**Objectif A**
Répondez aux trois questions suivantes à partir de l'extrait sur la guerre en Ukraine :
(i) Quelle est la longueur du pont de Crimée ?
(ii) À quelle date l'Ukraine confirme-t-elle la chute de Soledar ?
(iii) Combien de chars AMX-10 RC la France accepte-t-elle de livrer ?
**Objectif B**
Relevez tous les intertitres datés de l'extrait sur la guerre en Ukraine.
**Objectif C**
Prolongez la chronologie de la guerre en Ukraine à partir de sa dernière phrase.

8 octobre 2022 : le pont de Crimée bombardé

Il reliait la Crimée, cette région annexée par Moscou en 2014, à la Russie. Le 8 octobre, l'explosion d'un véhicule piégé provoque un violent incendie sur le pont du Kertch, aussi appelé pont de Crimée, qui s'effondre en partie. Un nouveau revers pour la Russie, car cette infrastructure de 19 kilomètres de long était un symbole économique et géopolitique pour Vladimir Poutine, qui l'avait fait construire puis inauguré en 2018 au détriment de l'Ukraine et au mépris du droit international.

000_32KY6W2 (1)

© AFP

L'explosion du pont de Crimée en octobre 2022 est un nouveau revers pour la Russie.

Janvier 2023 : chute de Soledar, première victoire russe depuis juin 2022

Dès le 11 janvier, la Russie assure avoir pris le contrôle de la ville de Soledar, dans l’est de l’Ukraine, une première victoire notable russe sur le terrain après plusieurs revers humiliants les derniers mois. Cette annonce est démentie dans un premier temps par Kiev, laissant l’incertitude demeurer sur le sort de Soledar, une petite ville d'environ 10.000 habitants avant la guerre. L’Ukraine finit par confirmer le 25 janvier la chute de la ville, réduite en ruines par les combats.

Mars 2023 : les chars AMX-10 RC français pris en main par les soldats ukrainiens

Après la livraison de quatorze chars Leopard 2 par l'Allemagne en janvier 2023, la France s'accorde aussi à livrer quatorze de ses chars AMX-10 RC, des chars légers, mobiles et rapides même si quelques peu "anciens". Ils sont utilisés pour la première fois en mars par l'armée ukrainienne, dans le sud du Donbass. Une manière pour l'Union européenne de continuer à soutenir l'Ukraine, un an après le début de l'invasion russe.

Pourtant très attendus, les chars français ont été à plusieurs reprises jugés "inadaptés" au terrain ukrainien pour des attaques sur le front, leur blindage étant "trop léger" ; l'armée ukrainienne leur préférant les chars allemands, des véhicules de combat blindés qui font partis des plus puissants au monde et qui ont longtemps été convoités par Kiev.

Mai 2023 : la bataille de Bakhmout

Après la chute de Soledar, le front s'est déplacé à Bakhmout, dans le Donbass, où de violents affrontements ont lieu entre les troupes russes et ukrainiennes. Le 20 mai 2023, Bakhmout est en grande partie capturée par les forces russes. L'armée ukrainienne revendique, elle, le contrôle d'une petite bande de la ville, le long de l'autoroute voisine. Néanmoins, l'Ukraine lance des contre-attaques sur les flancs de la Russie, cherchant à encercler la ville.

**Lignes de données**
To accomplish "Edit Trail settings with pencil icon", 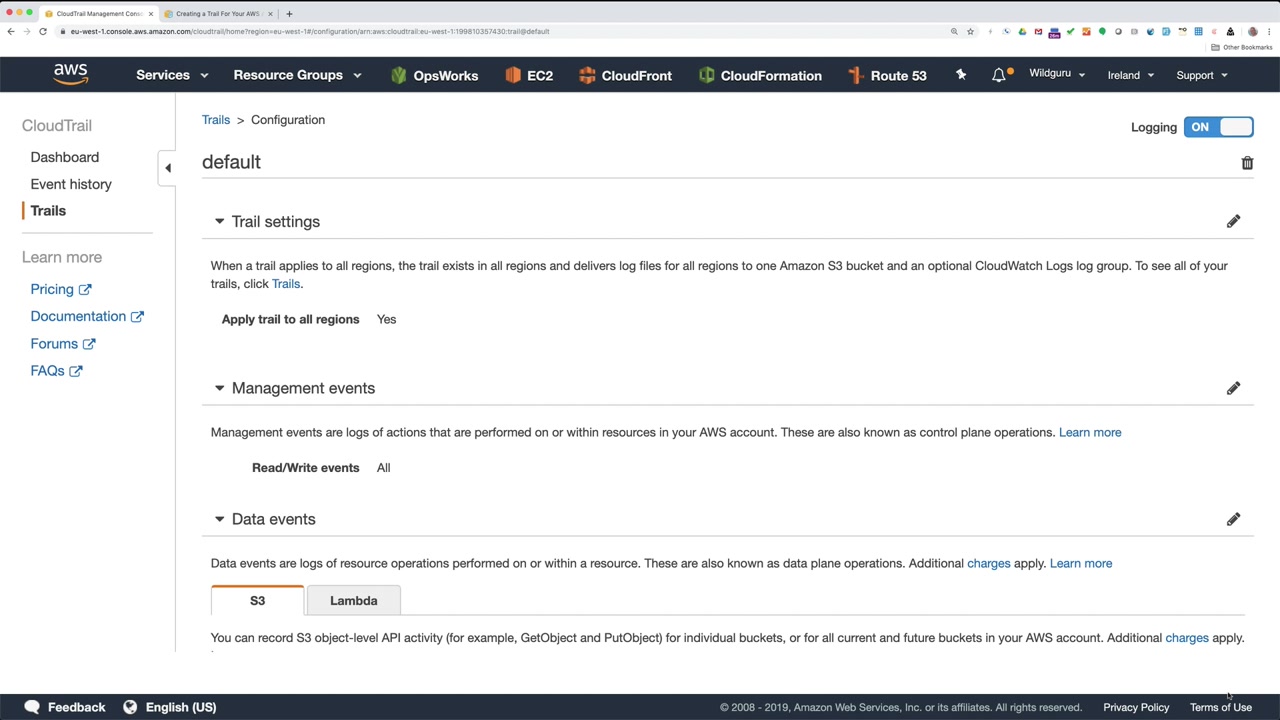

---

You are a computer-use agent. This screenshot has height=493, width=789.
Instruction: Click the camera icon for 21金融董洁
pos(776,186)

**Réponse A**
(i) 19 kilomètres.
(ii) Le 25 janvier.
(iii) Quatorze.

**Réponse B**
- 8 octobre 2022 : le pont de Crimée bombardé
- Janvier 2023 : chute de Soledar, première victoire russe depuis juin 2022
- Mars 2023 : les chars AMX-10 RC français pris en main par les soldats ukrainiens
- Mai 2023 : la bataille de Bakhmout

**Réponse C**
À peu près au même moment, le 25 mai, le groupe Wagner commence à se retirer de la ville pour être remplacé par des troupes russes régulières. Bien qu'au départ, une cible d'importance moyenne, Bakhmout devient un point centrale de la guerre russo-ukrainienne en raison de l'investissement colossal des deux belligérants. Aujourd'hui, même si Kiev estime, officiellement, que la bataille s’y poursuit, les forces ukrainiennes ne tiennent plus de positions dans la ville symbole dont la prise a déjà été revendiquée par Moscou.

020_1745387560 (1)

© GETTY IMAGES / GETTY IMAGES EUROPE / GETTY IMAGES VIA AFP

Bakhmout est devenu le centre des combats dans le Donbass pendant de longs mois avant d'être en grande partie capturée par les Russes.

24 juin 2023 : la rébellion de Prigojine en Russie

Un mois après son fait d’armes le plus retentissant, la prise de Bakhmout après des mois d’une bataille acharnée, la milice Wagner se retourne contre le Kremlin. Pendant 24 heures, les mercenaires se dirigent vers Moscou avec à leur tête le chef de Wagner Evgueni Prigojine, menaçant le pouvoir ; mais finissent par faire demi-tour. Vladimir Poutine dénonce alors une "fronde armée", menée par "des traîtres" qui ont tenté "un coup de poignard dans le dos".

Au terme d’une mutinerie éclair, le président russe laisse trois issues aux mercenaires du groupe : retourner à la vie civile, s’engager dans l’armée régulière ou suivre leur chef en exil en Biélorussie, laissant entendre que Wagner ne combattrait plus en Ukraine. Deux mois plus tard, le 23 août 2023, un avion avec dix personnes à son bord s'écrase en Russie sans laisser de survivants. Evgueni Prigojine figurait sur la liste des passagers, selon les agences d'information russes.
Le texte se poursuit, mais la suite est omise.